--- PROBLEM DESCRIPTION ---
Pick every line out of the entries below that has the string "style", and copy it.

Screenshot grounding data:

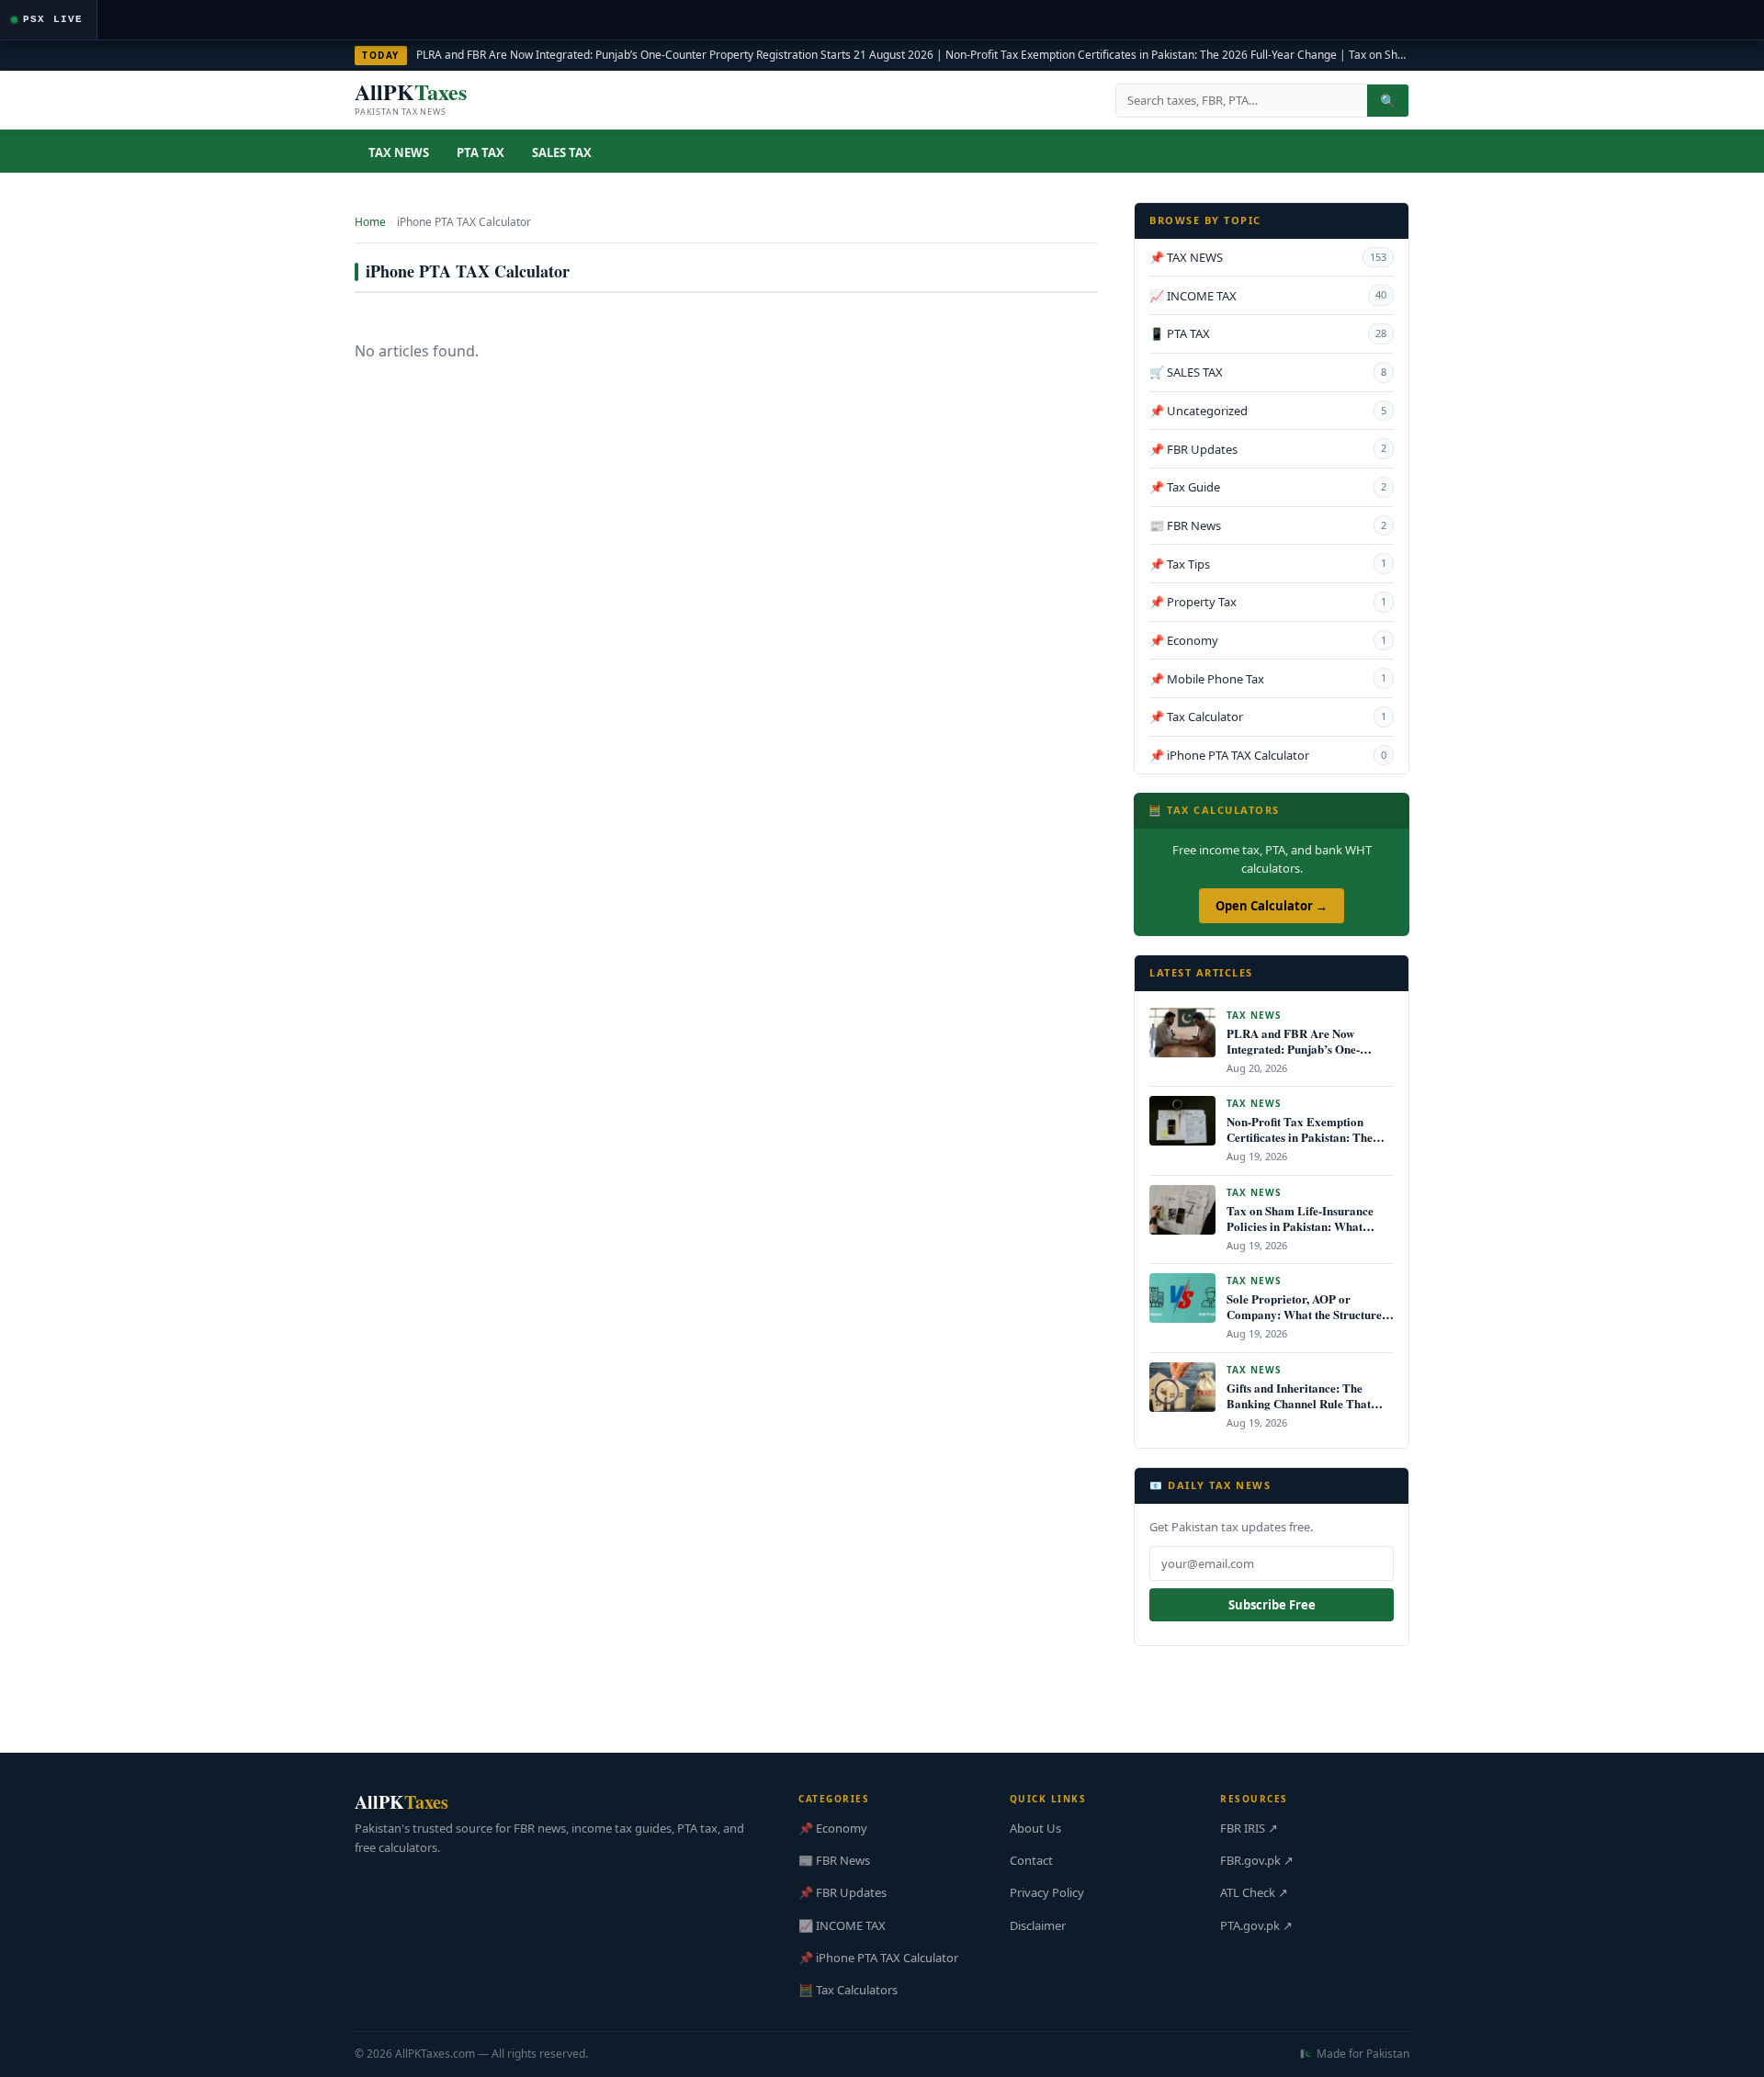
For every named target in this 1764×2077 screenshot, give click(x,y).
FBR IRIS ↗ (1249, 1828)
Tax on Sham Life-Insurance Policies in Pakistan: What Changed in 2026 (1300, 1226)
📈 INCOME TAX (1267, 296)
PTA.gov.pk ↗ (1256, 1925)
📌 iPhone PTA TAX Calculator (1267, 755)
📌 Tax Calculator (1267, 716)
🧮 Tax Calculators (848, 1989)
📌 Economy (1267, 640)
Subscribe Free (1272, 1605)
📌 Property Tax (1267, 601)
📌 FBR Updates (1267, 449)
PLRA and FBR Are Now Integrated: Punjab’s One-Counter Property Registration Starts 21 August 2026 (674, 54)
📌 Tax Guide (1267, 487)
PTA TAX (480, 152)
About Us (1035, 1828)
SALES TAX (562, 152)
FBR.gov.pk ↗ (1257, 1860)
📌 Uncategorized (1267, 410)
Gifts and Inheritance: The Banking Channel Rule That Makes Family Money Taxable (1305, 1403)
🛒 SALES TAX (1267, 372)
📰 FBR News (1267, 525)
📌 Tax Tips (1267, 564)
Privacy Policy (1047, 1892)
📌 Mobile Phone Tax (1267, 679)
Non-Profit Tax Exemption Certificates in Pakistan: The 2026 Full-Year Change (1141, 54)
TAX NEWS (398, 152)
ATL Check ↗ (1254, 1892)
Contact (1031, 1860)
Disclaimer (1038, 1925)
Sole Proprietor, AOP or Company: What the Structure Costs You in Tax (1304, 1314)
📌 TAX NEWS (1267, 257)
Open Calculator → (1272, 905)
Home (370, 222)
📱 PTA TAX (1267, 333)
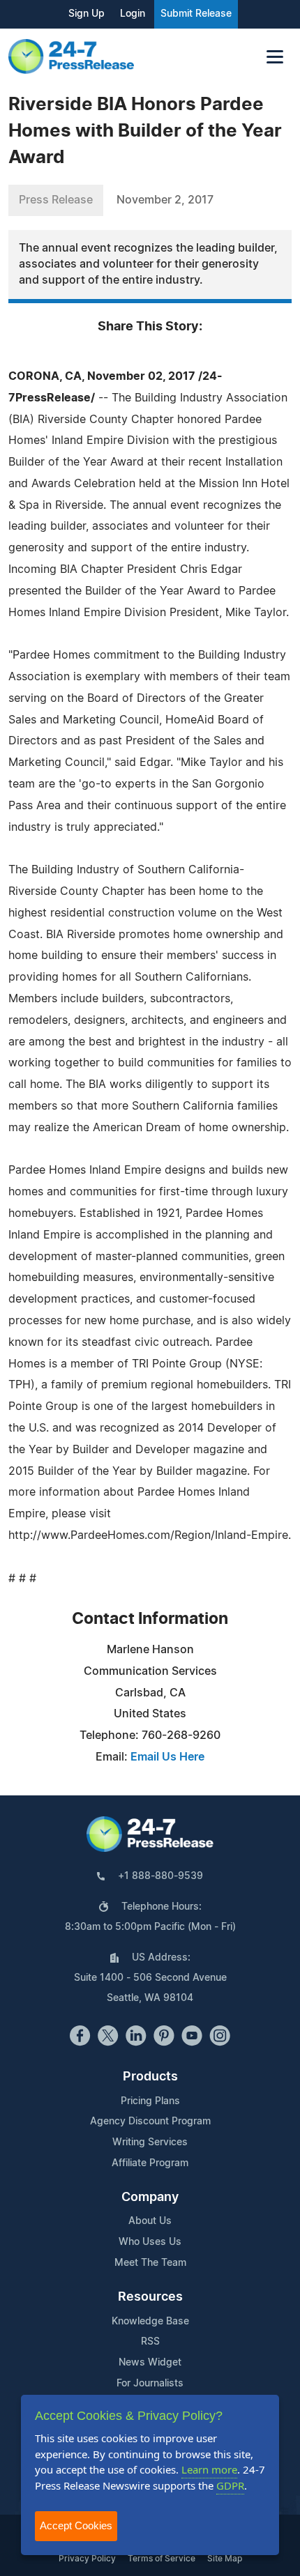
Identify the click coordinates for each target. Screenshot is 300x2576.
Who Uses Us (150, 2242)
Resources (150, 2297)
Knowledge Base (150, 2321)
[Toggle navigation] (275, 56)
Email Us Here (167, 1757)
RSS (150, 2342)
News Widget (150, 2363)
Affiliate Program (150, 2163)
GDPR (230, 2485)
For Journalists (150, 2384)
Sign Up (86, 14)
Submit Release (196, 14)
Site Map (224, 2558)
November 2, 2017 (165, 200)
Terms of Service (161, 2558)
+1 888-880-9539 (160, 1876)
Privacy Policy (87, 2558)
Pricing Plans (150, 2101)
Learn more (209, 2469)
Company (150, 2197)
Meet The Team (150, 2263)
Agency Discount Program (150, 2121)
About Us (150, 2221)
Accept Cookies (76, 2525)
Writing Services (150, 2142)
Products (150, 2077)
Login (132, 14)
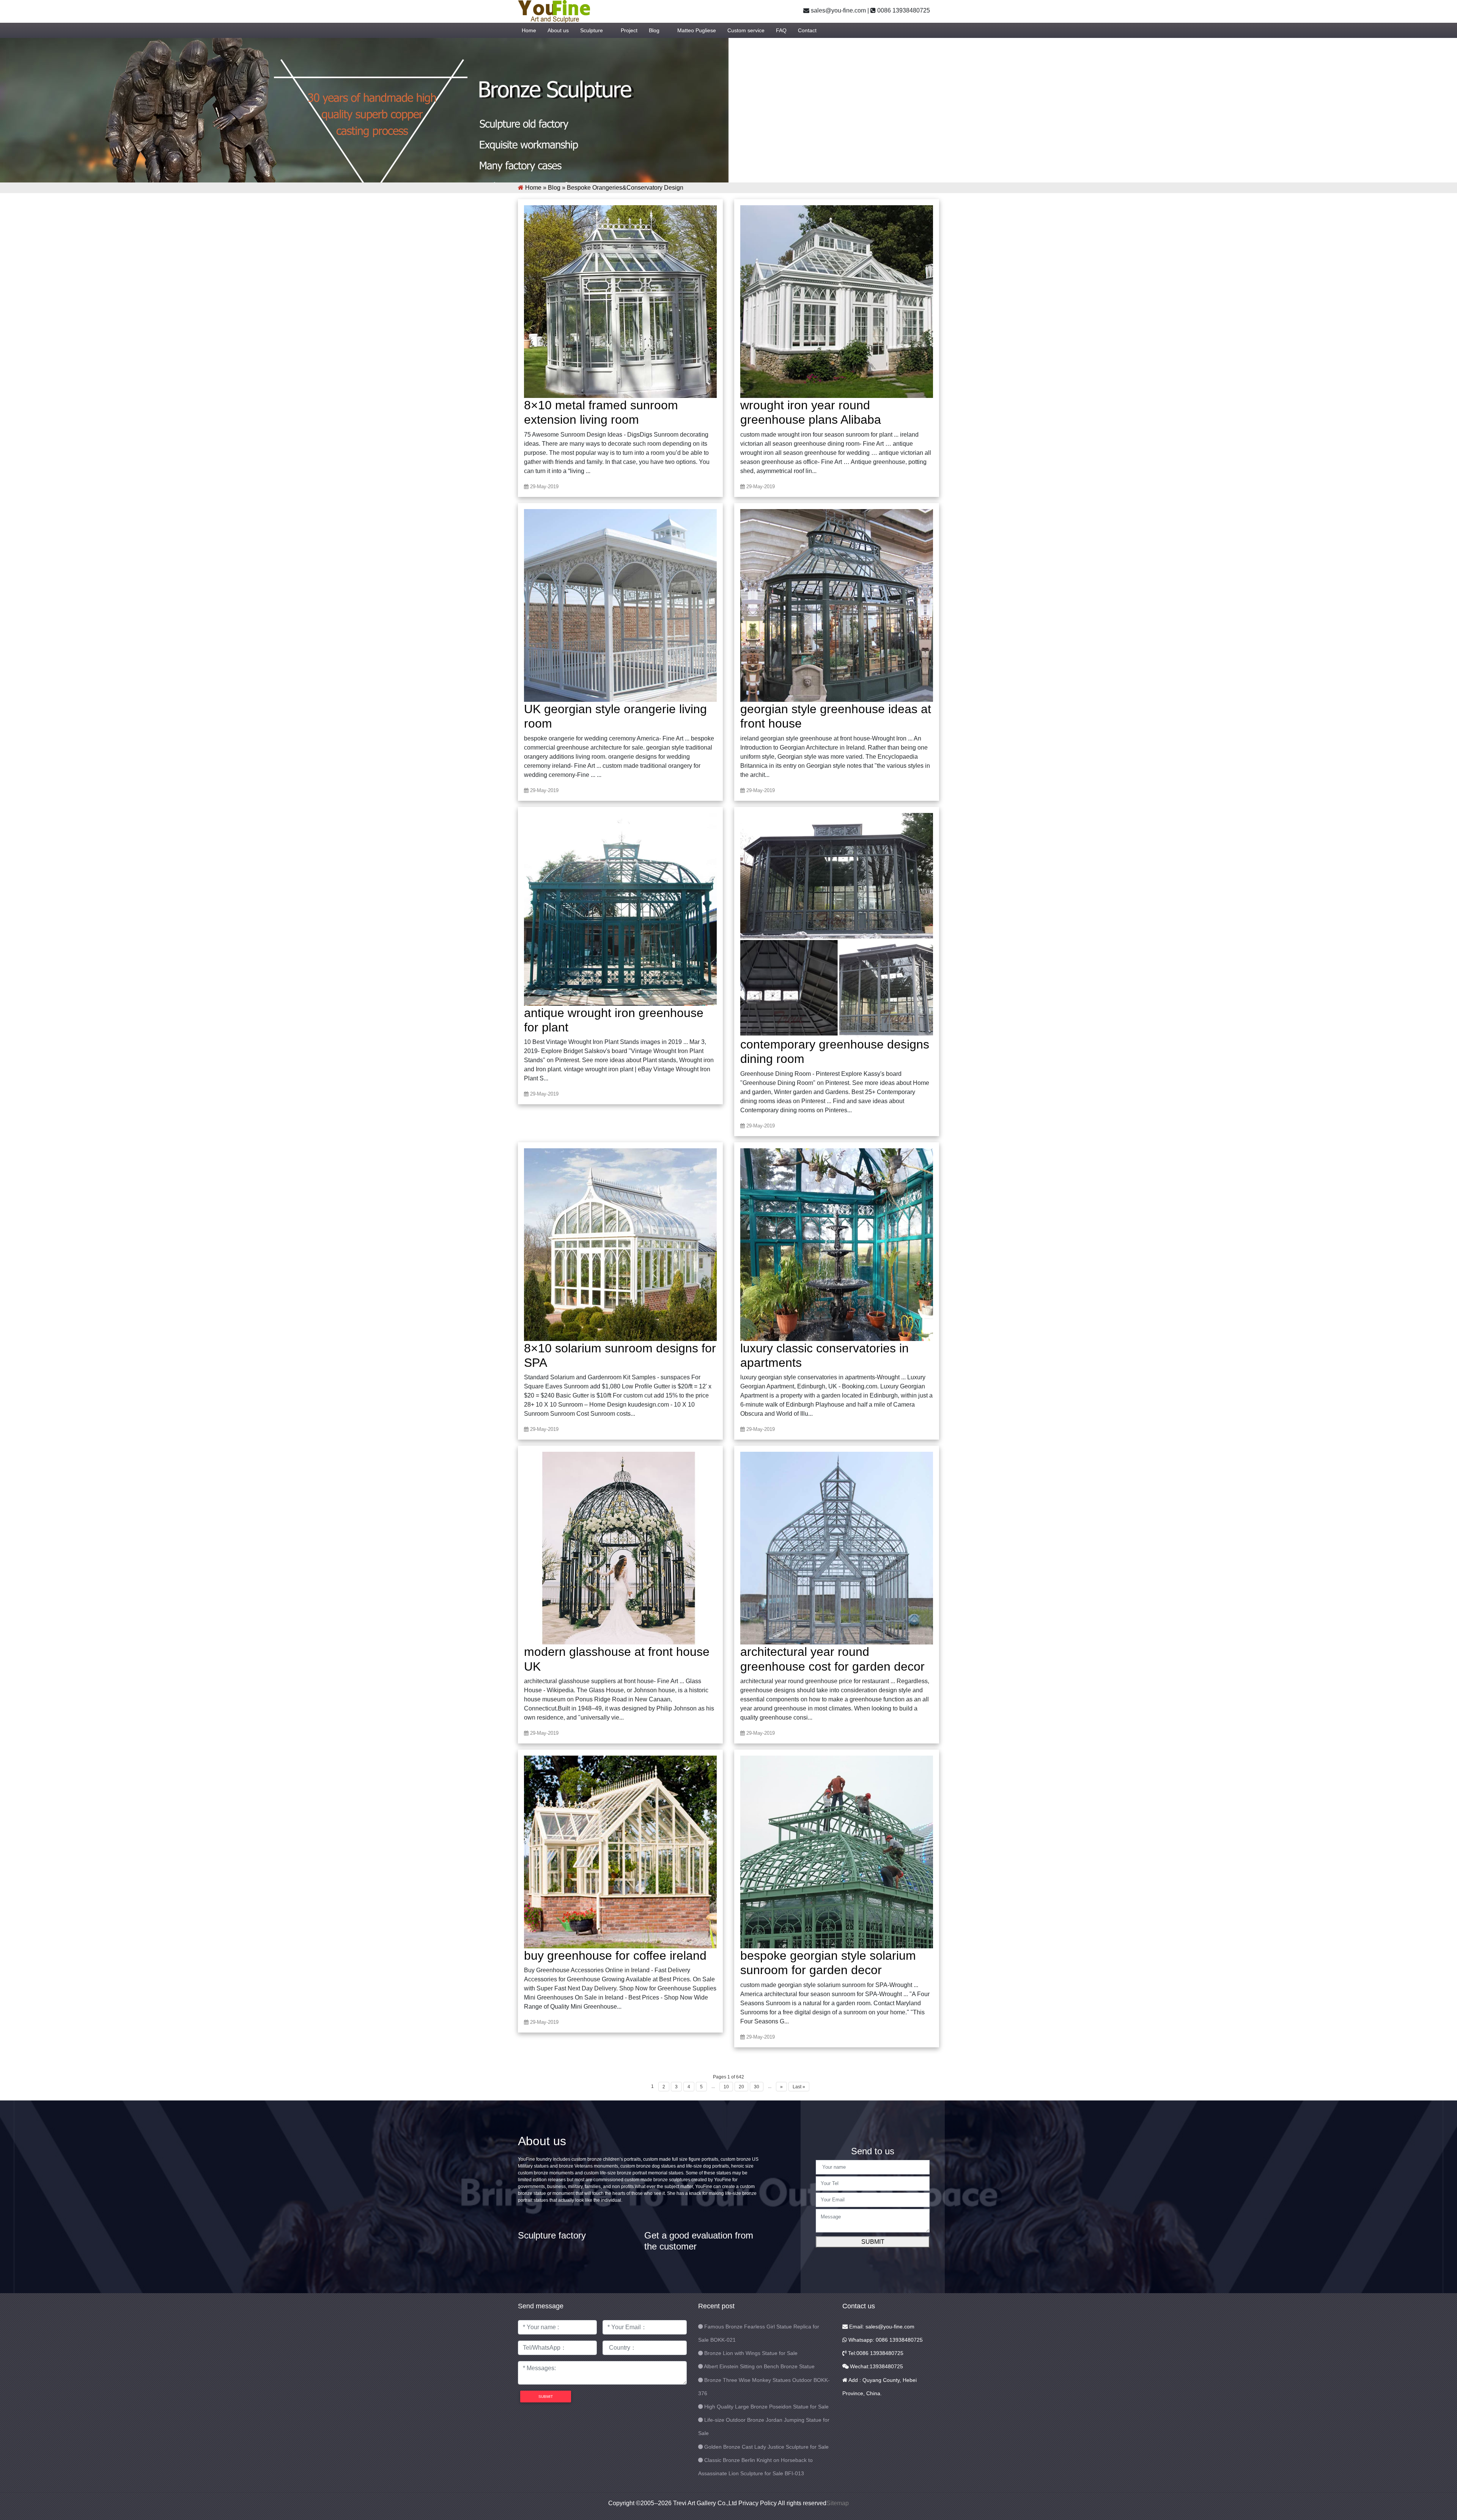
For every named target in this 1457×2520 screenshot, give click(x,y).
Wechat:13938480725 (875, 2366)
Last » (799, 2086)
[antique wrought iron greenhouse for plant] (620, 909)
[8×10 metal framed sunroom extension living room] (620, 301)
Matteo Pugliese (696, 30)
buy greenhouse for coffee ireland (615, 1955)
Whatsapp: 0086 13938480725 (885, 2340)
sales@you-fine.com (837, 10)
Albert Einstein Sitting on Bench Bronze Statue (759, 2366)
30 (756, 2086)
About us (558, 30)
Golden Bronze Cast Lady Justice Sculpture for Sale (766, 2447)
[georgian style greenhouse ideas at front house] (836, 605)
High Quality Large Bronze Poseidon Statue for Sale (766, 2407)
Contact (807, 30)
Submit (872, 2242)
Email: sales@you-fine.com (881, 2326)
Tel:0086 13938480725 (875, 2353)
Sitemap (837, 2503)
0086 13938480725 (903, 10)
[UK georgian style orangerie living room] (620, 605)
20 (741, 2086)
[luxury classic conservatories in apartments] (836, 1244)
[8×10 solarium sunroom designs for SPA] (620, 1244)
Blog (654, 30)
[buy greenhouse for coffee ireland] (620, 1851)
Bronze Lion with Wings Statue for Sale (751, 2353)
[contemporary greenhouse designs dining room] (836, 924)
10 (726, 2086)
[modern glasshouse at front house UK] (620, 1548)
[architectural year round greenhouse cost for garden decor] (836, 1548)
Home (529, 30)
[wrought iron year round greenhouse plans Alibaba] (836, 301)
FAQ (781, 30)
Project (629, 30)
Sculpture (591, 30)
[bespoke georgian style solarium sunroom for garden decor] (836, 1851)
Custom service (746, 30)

--- WRITTEN ANSWER ---
[georgian style greenhouse ideas at front house] (836, 605)
[UK georgian style orangerie living room] (620, 605)
[bespoke georgian style solarium sunroom for garden decor] (836, 1851)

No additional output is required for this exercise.